Sin embargo, la montaña estaba presente en mi hogar en los relatos de mis padres contándonos de sus excursiones, en el cencerro de bronce de aquella yegua madrina que murió por Rodeo Alfaro y que Salvador Gárate, el arriero amigo de los jóvenes andinistas del Club Andino, le regalara a mi padre un verano, junto con una piel de cabra. En las tardes, el cencerro, colgado en el parrón de mi casa, tañía suavemente con la brisa, como echando de menos la montaña. Al escucharlo, sólo había que cerrar los ojos para verse caminando entre los cerros y a lo lejos divisar la polvaera de los caballos corriendo tras la “madrina”, la Matilde, esa yegua tordilla de anchos pechos y fuertes ancas, de crines flotando al viento desde su coqueta cola de hembra. Era altiva, segura de sí misma y difícil de atrapar para ensillarla, pero ya montado en ella tenía el cuidado de una madre cuando me llevaba. Ahí, sus enormes ojos negros, vivaces e inquietos cuando corría guiando al piño, se volvían tiernos al bajar sus párpados y sentirme sobre ella.

Ahí estaba la montaña en mi casa, en los esquíes y en los zapatos de cuero engrasados guardados en el “garage”, nuestra bodega, esperando partir a la nieve.
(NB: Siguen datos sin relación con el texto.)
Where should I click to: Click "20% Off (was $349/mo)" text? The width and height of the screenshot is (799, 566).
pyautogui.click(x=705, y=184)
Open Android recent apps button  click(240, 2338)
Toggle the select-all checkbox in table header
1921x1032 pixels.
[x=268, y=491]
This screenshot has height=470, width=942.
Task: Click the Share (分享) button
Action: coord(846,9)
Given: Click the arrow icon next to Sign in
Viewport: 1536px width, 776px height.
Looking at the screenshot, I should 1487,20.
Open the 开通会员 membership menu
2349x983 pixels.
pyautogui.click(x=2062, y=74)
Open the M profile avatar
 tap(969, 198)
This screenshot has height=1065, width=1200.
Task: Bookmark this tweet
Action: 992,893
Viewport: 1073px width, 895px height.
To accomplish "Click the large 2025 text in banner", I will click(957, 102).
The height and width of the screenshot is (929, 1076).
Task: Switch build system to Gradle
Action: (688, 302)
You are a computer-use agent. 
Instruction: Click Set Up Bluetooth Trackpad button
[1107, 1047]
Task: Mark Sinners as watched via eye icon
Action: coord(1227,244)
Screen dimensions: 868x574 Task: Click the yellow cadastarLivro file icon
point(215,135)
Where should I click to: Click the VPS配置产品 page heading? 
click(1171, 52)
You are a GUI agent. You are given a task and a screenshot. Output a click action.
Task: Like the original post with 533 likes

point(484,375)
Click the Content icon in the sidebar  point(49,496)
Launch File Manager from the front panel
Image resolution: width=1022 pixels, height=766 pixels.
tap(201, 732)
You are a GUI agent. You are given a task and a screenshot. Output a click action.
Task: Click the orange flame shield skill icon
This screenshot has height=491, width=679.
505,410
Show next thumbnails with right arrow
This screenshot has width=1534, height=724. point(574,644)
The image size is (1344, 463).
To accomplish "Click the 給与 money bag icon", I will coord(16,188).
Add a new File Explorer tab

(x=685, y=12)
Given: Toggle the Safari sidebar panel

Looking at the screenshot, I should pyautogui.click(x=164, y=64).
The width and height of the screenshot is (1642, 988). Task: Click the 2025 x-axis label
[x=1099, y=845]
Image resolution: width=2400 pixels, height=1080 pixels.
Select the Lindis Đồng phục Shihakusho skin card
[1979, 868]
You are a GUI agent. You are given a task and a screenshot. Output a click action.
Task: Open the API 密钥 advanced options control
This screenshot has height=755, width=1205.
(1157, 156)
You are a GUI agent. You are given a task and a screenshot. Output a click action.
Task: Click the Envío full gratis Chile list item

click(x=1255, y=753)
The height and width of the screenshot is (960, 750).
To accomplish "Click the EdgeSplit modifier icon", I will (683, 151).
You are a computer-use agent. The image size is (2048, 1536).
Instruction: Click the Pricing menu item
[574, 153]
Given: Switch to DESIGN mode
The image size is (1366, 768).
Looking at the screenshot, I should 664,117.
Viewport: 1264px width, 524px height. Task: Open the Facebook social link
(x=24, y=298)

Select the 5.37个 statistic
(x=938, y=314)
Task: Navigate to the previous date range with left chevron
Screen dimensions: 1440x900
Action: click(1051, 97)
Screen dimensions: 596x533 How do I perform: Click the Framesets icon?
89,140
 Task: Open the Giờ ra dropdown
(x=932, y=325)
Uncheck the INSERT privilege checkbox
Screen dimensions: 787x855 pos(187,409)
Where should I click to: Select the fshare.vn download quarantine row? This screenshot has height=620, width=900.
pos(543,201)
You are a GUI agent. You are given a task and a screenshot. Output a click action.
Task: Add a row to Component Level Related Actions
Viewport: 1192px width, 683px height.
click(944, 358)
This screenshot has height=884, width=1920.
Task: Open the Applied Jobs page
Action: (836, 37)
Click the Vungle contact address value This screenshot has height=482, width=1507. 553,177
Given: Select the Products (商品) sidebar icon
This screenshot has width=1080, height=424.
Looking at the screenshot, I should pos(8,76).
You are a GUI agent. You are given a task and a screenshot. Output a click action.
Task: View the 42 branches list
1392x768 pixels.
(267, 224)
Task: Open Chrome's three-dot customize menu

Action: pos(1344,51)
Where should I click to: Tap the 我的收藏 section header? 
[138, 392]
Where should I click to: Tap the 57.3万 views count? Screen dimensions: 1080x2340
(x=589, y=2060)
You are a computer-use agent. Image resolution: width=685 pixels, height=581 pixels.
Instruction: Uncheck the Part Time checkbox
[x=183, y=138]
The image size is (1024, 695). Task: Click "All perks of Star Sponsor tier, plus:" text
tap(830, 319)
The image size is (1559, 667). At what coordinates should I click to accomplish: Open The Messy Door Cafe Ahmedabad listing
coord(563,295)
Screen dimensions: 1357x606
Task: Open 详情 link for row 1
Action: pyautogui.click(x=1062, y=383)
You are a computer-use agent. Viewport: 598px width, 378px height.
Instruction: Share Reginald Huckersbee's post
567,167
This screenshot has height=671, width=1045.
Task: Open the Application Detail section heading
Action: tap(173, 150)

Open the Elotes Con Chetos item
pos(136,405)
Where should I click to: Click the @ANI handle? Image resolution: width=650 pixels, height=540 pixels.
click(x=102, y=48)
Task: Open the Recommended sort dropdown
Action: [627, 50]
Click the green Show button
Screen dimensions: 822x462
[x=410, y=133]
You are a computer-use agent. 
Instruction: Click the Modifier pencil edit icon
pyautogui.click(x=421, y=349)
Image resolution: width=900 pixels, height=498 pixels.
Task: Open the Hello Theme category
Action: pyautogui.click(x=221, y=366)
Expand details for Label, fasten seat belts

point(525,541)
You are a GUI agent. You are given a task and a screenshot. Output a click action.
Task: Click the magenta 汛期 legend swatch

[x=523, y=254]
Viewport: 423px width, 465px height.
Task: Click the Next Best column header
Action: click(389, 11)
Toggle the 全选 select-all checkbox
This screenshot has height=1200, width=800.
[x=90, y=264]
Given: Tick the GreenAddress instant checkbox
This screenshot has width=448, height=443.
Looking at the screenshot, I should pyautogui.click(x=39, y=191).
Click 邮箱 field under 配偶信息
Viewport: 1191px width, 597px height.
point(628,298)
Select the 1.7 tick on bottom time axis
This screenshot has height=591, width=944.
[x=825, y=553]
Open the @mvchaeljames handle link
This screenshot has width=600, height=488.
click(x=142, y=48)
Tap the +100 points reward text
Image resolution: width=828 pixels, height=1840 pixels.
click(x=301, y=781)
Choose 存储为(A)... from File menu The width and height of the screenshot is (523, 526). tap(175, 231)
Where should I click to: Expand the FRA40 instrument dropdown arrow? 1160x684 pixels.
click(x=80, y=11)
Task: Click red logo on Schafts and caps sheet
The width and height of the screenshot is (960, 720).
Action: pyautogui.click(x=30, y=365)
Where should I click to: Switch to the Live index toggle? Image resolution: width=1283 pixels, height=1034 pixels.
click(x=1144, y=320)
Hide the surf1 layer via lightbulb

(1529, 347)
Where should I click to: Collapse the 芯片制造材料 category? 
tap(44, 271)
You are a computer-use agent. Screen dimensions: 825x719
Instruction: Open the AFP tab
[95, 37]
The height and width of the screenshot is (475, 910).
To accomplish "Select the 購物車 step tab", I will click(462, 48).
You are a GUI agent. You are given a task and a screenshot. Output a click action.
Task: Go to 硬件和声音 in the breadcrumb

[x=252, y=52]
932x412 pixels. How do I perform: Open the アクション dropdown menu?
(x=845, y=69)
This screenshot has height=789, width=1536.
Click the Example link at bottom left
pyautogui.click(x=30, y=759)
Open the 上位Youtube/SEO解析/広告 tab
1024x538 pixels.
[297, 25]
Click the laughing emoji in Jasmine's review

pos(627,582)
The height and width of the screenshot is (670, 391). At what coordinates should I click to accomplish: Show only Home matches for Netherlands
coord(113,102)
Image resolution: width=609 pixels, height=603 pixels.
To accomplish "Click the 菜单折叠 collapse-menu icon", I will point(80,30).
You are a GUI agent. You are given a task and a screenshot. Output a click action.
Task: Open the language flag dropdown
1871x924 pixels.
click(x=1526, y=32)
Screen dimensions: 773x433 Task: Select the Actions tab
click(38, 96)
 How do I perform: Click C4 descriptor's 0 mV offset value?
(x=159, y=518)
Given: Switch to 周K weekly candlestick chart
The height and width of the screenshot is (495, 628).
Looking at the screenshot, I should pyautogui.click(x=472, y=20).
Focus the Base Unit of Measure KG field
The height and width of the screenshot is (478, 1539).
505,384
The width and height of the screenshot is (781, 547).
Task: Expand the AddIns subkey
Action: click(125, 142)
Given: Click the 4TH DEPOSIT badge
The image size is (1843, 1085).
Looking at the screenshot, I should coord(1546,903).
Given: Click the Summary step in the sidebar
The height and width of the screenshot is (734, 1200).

El rucsak de mi padre, de gruesa lona, gordo cuando se llenaba con las parkas, los guantes, los gorros de lanas de colores, la cantimplora de aluminio, las cremas y aceites para el sol... Era todo un arsenal familiar el que tenía que caber en esa mochila cuando partíamos a Lagunillas, en invierno o en verano. En otro rincón, bastones de coligüe y los esquíes de madera que nos poníamos “fuera de temporada” para andar sobre el pasto del jardín con la disculpa de “estar practicando para el invierno”. Todo estaba impregnado a tierra, a sol, a dedales de oro en primavera, a espinos nevados en invierno, lo que nos mantenía felizmente prisioneros de los cerros. La montaña estaba ahí, entre nosotros, en nuestros juegos de niños en la carpa suiza verde oliva de botones metálicos que armábamos bajo el parrón; también en los muros de casa, donde colgaban fotos de cerros nevados tomadas por mi padre, del amanecer en un campamentos junto a un riachuelo, de atardeceres y flores de distintos rincones del Cajón del Maipo.

La montaña se aparecía en nuestros sueños, en nuestra conversación diaria, trayéndonos recuerdos de aventuras vividas. La veíamos a diario desde las ventanas de nuestra casa de Brown Sur; nevada a veces, rosada en un atardecer, coronada de nubes más allá de los campos que comenzaban casi al otro lado de la calle. No había edificios ni casas, en ese entonces, ni torres de alta tensión, ni pantallas parabólicas o antenas de televisión, ni postes llenos de cables conduciendo quizás qué... Sólo el verde del campo que bajaba desde el Punta de Damas, el San Ramón, el Provincia, hasta Ñuñoa, casi hasta nuestra casa. El imponente cordón de cerros parecía cercar las Chacras de Santa Julia para adornar sus faldas con los parronales de la Viña Cousiño Macul allá a lo lejos, o simplemente con los surcos esperando la nueva siembra en esa tierra húmeda, rojiza y germinal, hoy sepultada bajo el cemento y el progreso.

Nunca vivimos cerca de la montaña. La montaña vivió y vive aún en nosotros, en mí, en nuestra familia. Es y ha sido parte de nuestra historia, de nuestras tradiciones, atesoradas y transmitidas desde mis padres hasta mis pequeños nietos, que hoy ya andan esquiando o levantando piedras en los cerros para encontrar aquellas arañas, lagartijas y saltamontes, nietos también, pero de aquellos bichos que yo pillaba de niño y que quedaron por siempre vivos en mi recuerdo.